◆ PROBLEMS AND TASKS ◆
A) Which phases made up the Year 2000 readiness plan described in the bank capital text below? List every one.
B) Write what comes next in the bank capital and Year 2000 text below, picking up after its final sentence.

At December 31, 1999, the consolidated stockholders' equity to total assets
ratio was 6.69%. At December 31, 1999, the Bank exceeded all of its regulatory
capital requirements. The Bank's tangible capital of $97.9 million, or 6.49%,
of total adjusted assets, was above the required level of $30.2 million or
2.0%; core capital of $97.9 million, or 6.49% of total adjusted assets, was
above the required level of $60.4 million, or 4.0%; risk-based capital of
$106.5 million, or 15.5% of risk-weighted assets, was above the required level
of $55.0 million or 8.0% of risk-weighted assets, and Tier 1 risk-based
capital of $97.9 million, or 14.3% of risk-weighted assets, was above the
required level of $27.5 million or 4.0%. The Bank is considered a "well
capitalized" institution under the OTS prompt corrective action regulations.
Year 2000 Project
Included in other non-interest expenses are charges incurred in connection
with the modification or replacement of software and hardware to address the
"Year 2000 issue," which allowed for the Company's computer, communications,
and other related non-technology systems to properly recognize dates beyond
December 31, 1999. The Company developed a plan that was based upon the
Federal Financial Institutions Examination Council ("FFIEC") recommended
phases and time frames for insuring Year 2000 readiness. These phases included
awareness, assessment, renovation, validation, and implementation.

◆ DATA SEGMENT ◆
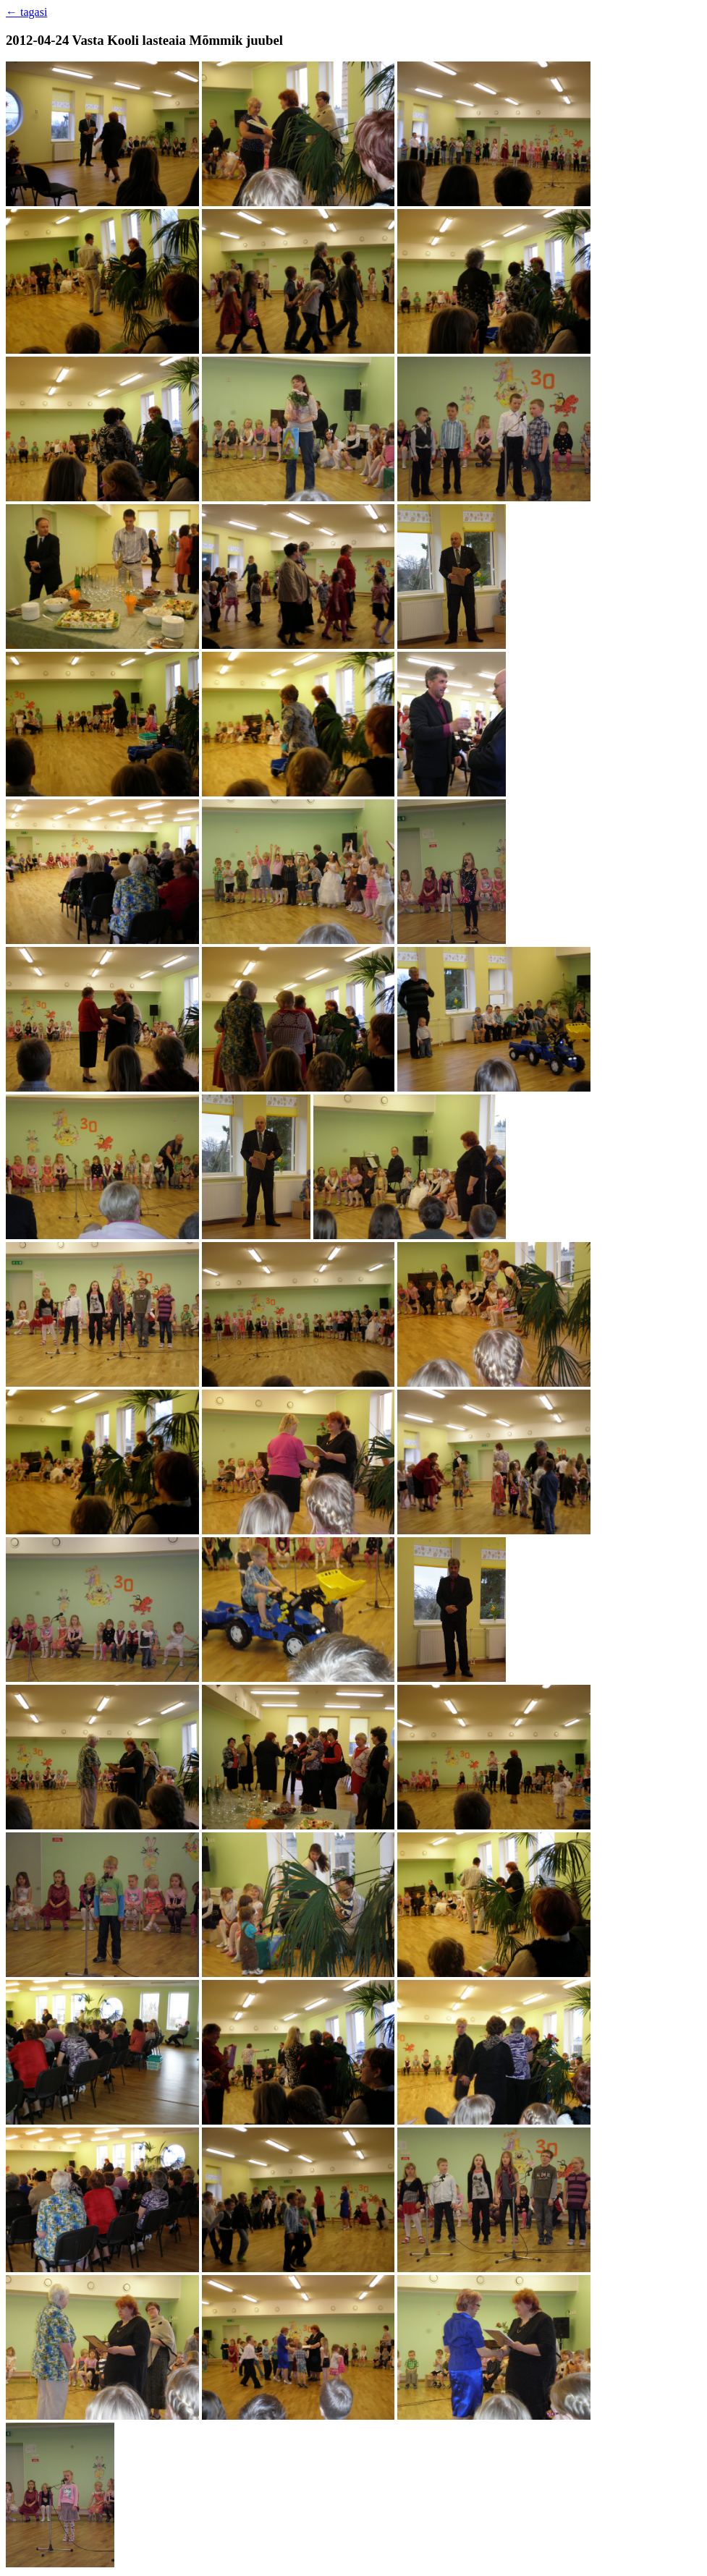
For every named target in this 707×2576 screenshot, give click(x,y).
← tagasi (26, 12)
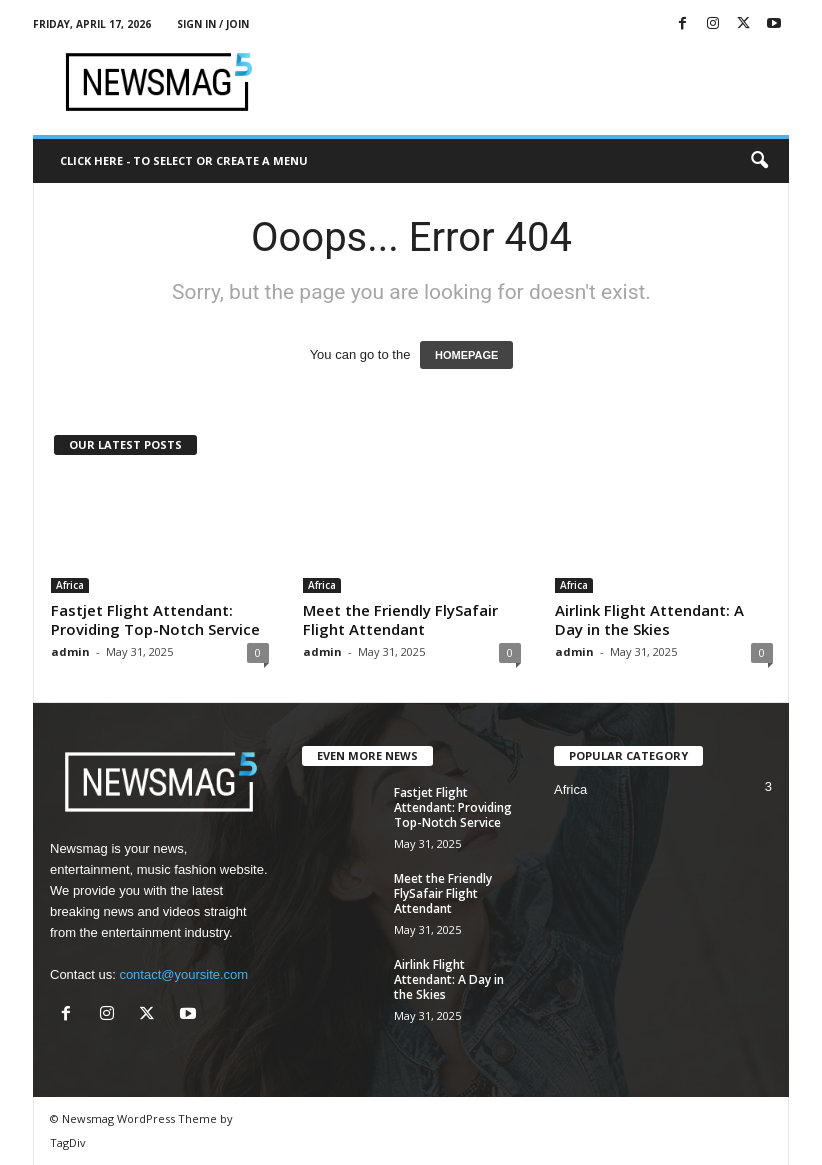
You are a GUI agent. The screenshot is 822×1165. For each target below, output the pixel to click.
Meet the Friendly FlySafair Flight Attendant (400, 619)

◆ TASK RESPONSES ◆
A) Awareness, assessment, renovation, validation, and implementation.

B)
The Company utilized both internal and external resources to test and
reprogram or replace software and hardware (including non-technology systems),
and worked with all of its mission critical vendors and service providers to
determine the extent to which the Company was vulnerable to any failure of
those third parties to remedy their own Year 2000 issues and received written
assurances of readiness from all such parties. The Company's total Year 2000
project costs, as discussed below, include the estimated costs and time
associated with the impact of third party Year 2000 issues.
Throughout the Year 2000 date rollover, the Company did not experience any
significant disruptions in it's data processing and computer systems
(including non-technology systems) or with the systems of it's mission
critical vendors, service providers, or significant borrowers. While systems
functioned normally before, during, and immediately following the actual date
rollover, there can be no guarantee that there will be no residual adverse
effects on the Company's systems on other key dates in the foreseeable future.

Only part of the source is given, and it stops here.